Hawkeye’s Bar and Grill opened during the years in which the ABLA (Jane Adams, Robert Brooks, Loomis Court, Grace Abbott, Robert Brooks) housing projects were occupied.
According to Claussen, there was more crime in the area when the projects were occupied. Theft and panhandling were the biggest problems in the neighborhood at the time.
“The neighborhood could never connect itself,” he said. “With the projects in the area and only a few businesses on Taylor Street, the neighborhood wasn’t the greatest. You had to watch out where you were walking when the projects were up.”
The ABLA homes were torn down in 2001 and the Chicago Housing Authority replaced the ABLA Homes with mixed-income housing by redeveloping the area. The complex — Roosevelt Square — is a new development designed and built by the Chicago Housing Authority. The goal of the design was to create a diverse and mixed-income neighborhood.

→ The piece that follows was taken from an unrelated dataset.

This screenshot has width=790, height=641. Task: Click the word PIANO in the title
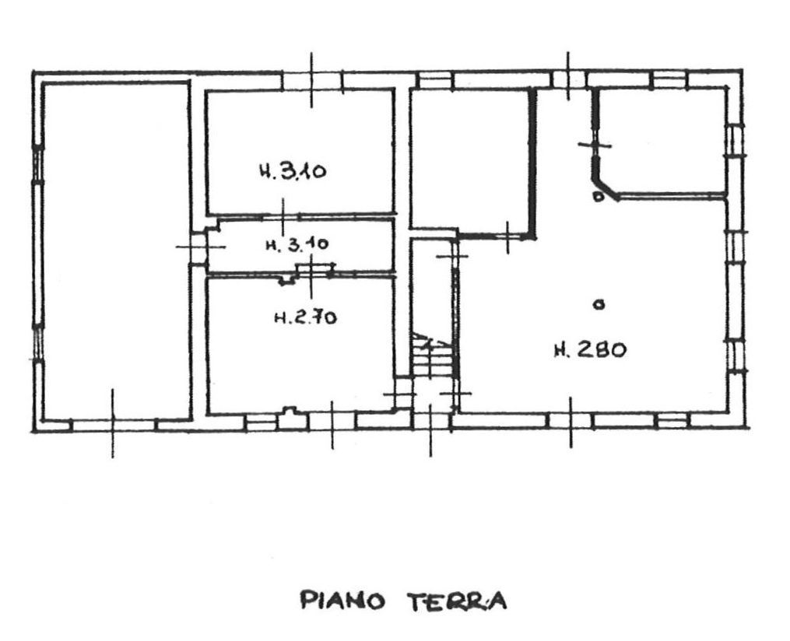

According to the CHA, developments like Roosevelt Square feature an array of housing types – townhouses, duplexes, condos and single-family homes.
Roosevelt Square has brought in many new businesses. According to thecha.org, since the development of Roosevelt Square, a new retail shopping center, new grocery store and a new state-of-the art fire station have been built. A new 12th district police station is being planned for the area, according to the housing authority website.
“My favorite part about working at Hawkeye’s is meeting all the various people that come in, and I enjoy getting to know the people from the area,” said Chris Kosrow, 21, a host at Hawkeye’s Bar and Grill. He is also student at the University of Illinois at Chicago.
“The atmosphere there is a little bit more like a restaurant than a bar; although as an employee I appreciate the fact that it isn’t rowdy,” said Kosrow.
Claussen said the redevelopment has “made a difference in the area. The expansion of the University of Illinois at Chicago also has helped changed the clientele. We have a lot of students come in from the medical center and students from the university.”
Brett Curcio, 22, is a student at the University of Illinois at Chicago pursuing his undergraduate degree in criminal justice.
“I come to Hawkeye’s Bar and Grill almost every time there is a sporting event going on,” said Curcio. “It’s a great place to come to and unwind from the books.”
Ed Claussen said he is happy and proud of the business he runs. He said he has no retirement plans anytime soon and he will continue to run and operate Hawkeye’s Bar and Grill.